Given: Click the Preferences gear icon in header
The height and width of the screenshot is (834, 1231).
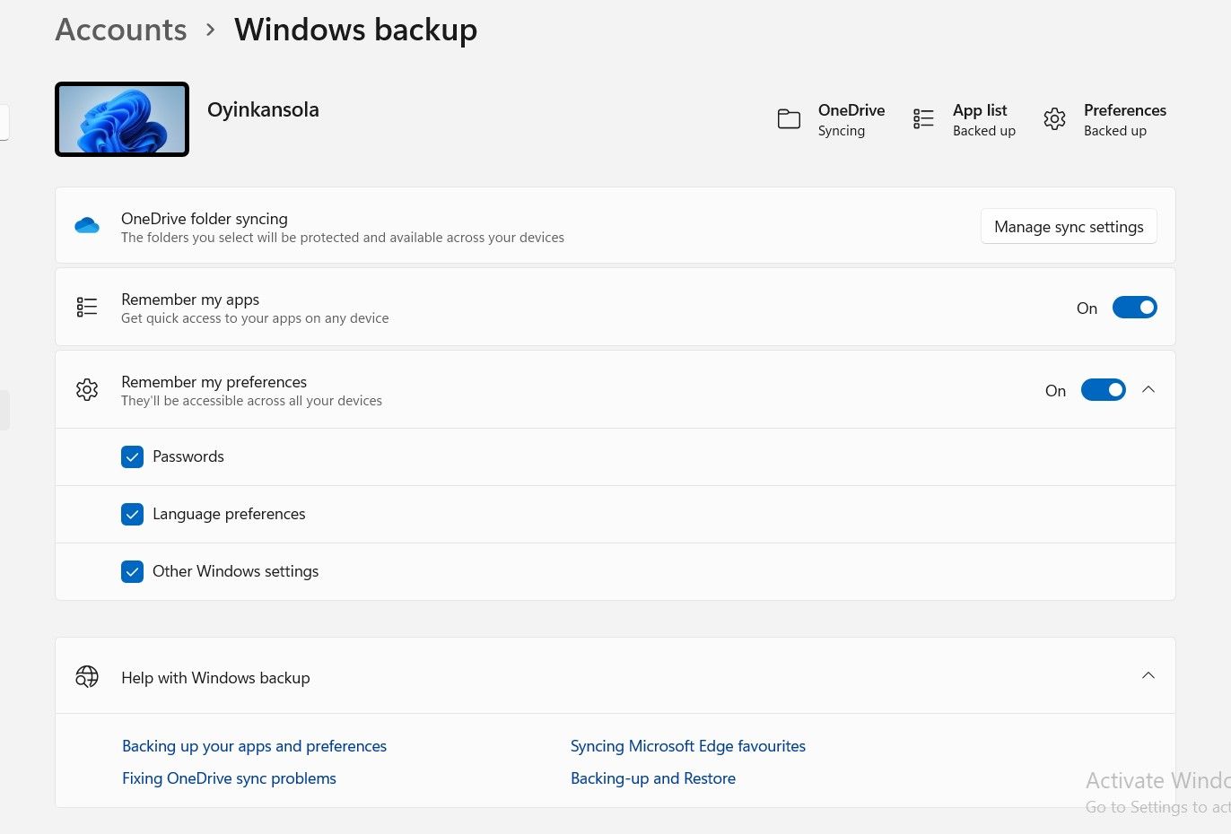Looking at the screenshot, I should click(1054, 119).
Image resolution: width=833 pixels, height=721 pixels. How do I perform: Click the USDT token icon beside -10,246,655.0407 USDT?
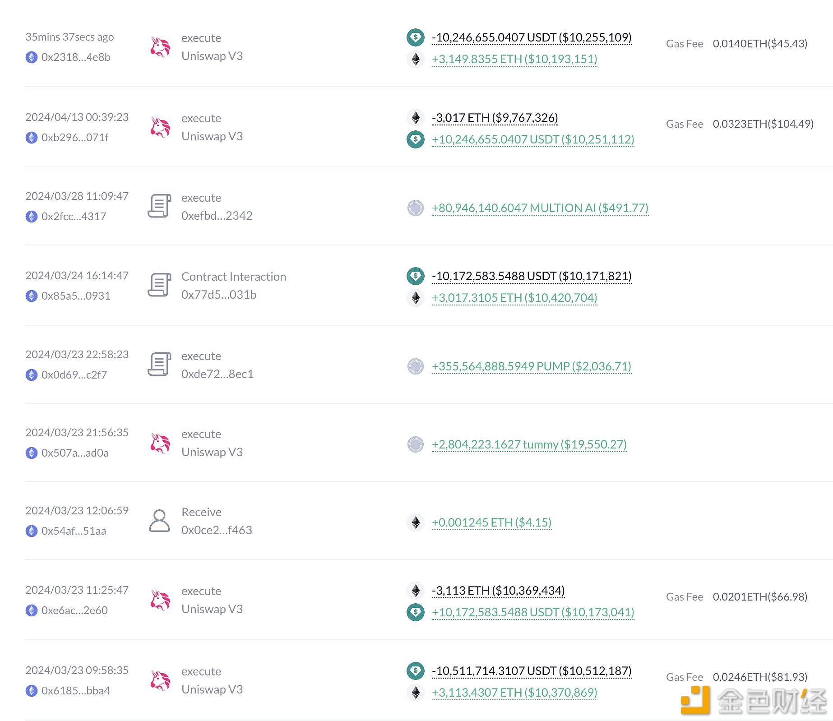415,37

☆ ☆ ☆ ☆ ☆ ☆ ☆

▶ **REQUIRED ACTION**: Print the full listing exactly, dropping the pictures.

▶ **OUTPUT FOR THIS TASK**:
Given: Click the Preferences gear icon in header
The height and width of the screenshot is (834, 1231).
Looking at the screenshot, I should click(1054, 119).
Image resolution: width=833 pixels, height=721 pixels. How do I perform: Click the USDT token icon beside -10,246,655.0407 USDT?
415,37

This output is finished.